|
Texto Anterior | Próximo Texto | Índice
DANUZA LEÃO
A maneira mais difícil
As coisas não andavam lá
muito boas e uma bela tarde
ela disse que era melhor que se separassem; as mulheres, nessas horas, são bem decididas. Mais do
que os homens.
Ele não se mostrou surpreso,
não fez nenhuma pergunta nem
disse que sem ela não poderia viver, como aliás seria sua obrigação -ela achava. Botou umas
coisas na sacola, disse que depois
mandava buscar o resto, e foi.
Sozinha, ela sentou e chorou.
Não exatamente por ele, mas pelos sonhos que sonhou, pela vida,
por tudo.
Estava preparada para uma
longa e penosa cena que duraria
a noite toda, com acusações de
parte a parte e mágoas reprimidas; esperava, na melhor das hipóteses, que civilizadamente chegassem a um acordo sobre quem
ficava com quê. Mas não: ele aceitou com tanta facilidade que ela
imediatamente pensou "ele deve
ter outra" -o que é elementar,
na cabeça de uma mulher.
A partir desse momento, no lugar de passar a viver do jeito que
tinha sonhado -livre, sozinha,
independente-, começou a elucubrar e, consequentemente, a sofrer. Há muito tempo ele estava
indiferente; já devia estar de caso,
claro, e ela só não sabia com
quem. Investigou, perguntou aos
amigos e não descobriu nada.
Mas tinha certeza; intuição de
mulher nunca falha.
Mesmo com esse grilo na cabeça
foi em frente, e depois de duas ou
três experiências sentimentais (?)
desastrosas, em todos os sentidos,
começou a achar que tinha feito
uma grande bobagem. Voltou a
fita e pensou: talvez tenha sido
precipitada, influenciada pelas
amigas -as descasadas, claro.

- ITENS ARMAZENADOS -
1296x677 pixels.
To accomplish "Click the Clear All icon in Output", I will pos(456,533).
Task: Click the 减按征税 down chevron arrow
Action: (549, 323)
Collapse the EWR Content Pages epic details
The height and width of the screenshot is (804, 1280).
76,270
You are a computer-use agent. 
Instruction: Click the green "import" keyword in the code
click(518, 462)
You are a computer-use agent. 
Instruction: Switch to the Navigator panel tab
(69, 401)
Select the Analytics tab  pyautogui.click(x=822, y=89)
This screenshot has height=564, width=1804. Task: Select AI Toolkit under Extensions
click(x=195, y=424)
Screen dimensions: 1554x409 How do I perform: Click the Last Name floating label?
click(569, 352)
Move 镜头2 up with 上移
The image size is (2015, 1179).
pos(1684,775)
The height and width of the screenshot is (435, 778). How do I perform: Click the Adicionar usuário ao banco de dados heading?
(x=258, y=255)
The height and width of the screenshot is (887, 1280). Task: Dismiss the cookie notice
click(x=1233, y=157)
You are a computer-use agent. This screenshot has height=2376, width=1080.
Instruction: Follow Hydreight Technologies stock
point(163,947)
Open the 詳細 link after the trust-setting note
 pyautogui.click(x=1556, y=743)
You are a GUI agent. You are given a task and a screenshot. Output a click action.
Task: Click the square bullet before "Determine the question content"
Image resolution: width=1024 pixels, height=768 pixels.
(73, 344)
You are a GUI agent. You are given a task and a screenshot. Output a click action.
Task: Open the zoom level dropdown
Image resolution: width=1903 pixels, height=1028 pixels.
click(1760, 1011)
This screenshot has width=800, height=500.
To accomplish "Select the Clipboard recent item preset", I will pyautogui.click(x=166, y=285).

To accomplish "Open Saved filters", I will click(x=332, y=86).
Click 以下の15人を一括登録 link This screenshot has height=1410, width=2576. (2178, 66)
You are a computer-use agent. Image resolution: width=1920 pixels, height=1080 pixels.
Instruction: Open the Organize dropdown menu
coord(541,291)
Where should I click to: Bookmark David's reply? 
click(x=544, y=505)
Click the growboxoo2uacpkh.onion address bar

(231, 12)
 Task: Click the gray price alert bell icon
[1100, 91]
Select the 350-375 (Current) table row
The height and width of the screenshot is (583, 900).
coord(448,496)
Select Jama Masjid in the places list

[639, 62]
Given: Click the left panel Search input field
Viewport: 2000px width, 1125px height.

- TAREFA PROPOSTA A -
Segundo a crônica sobre a separação, por que ela pensou logo que ele devia ter outra? Responda em até três frases.
- TAREFA PROPOSTA B -
Responda às perguntas abaixo com base na crônica sobre a separação:
(i) O que ele fez com as próprias coisas ao sair?
(ii) A quem ela perguntou durante a investigação, e o que descobriu?
(iii) Quantas experiências sentimentais ela teve antes de achar que tinha feito uma grande bobagem?
- TAREFA PROPOSTA C -
Dê sequência à crônica sobre a separação a partir do ponto em que o texto para, mantendo o mesmo tom.
Os itens não têm nenhuma relação com a crônica sobre a separação.

- RESPOSTA ESCRITA A -
Ela pensou isso porque ele aceitou a separação com muita facilidade: não se mostrou surpreso, não fez perguntas e não disse que não poderia viver sem ela. Ela esperava uma cena longa e penosa, que duraria a noite toda.

- RESPOSTA ESCRITA B -
(i) Pôs umas coisas na sacola e disse que depois mandaria buscar o resto.
(ii) Perguntou aos amigos e não descobriu nada.
(iii) Duas ou três.

- RESPOSTA ESCRITA C -
Daí para descobrir que era
apaixonada por ele e que tudo
não havia passado de uma crise
que poderia ter sido contornada
foi simples.
Arranjar uma desculpa e telefonar foi fácil: um dia para fazer
uma pergunta sobre o seguro do
carro, no outro uma gentileza do
tipo se ele não queria ficar com
aquele quadro de que gostava
tanto, até que um dia propôs um
encontro para terem uma conversa -sem passionalismos nem ressentimentos.
Conversa de amigos -ou não
eram amigos?
Como boa estrategista, sugeriu
um lugar neutro, um restaurante,
e caprichou no visual, mas de maneira que ele não percebesse. No
terceiro copo de vinho falou alguma coisa e segurou na mão dele
num gesto casual, como fazem as
pessoas íntimas, e conseguiu não
cair da pose: disse que tinha que
acordar cedo e foi para casa -sozinha.
Mas o cerco continuou; ele, que
nunca soube do que é capaz uma
mulher, foi relaxando, e uma bela
noite foram parar num motel. Ela
sentiu o sabor da primeira vitória: acabar com o romance que
ela achava que ele estava vivendo. Achava não: tinha certeza.
Depois do primeiro fim de semana que passaram fora, a cerimônia acabou, e ele começou a
dormir, com frequência, na casa
que havia sido dele; daí para fazer as malas e voltar foi fácil.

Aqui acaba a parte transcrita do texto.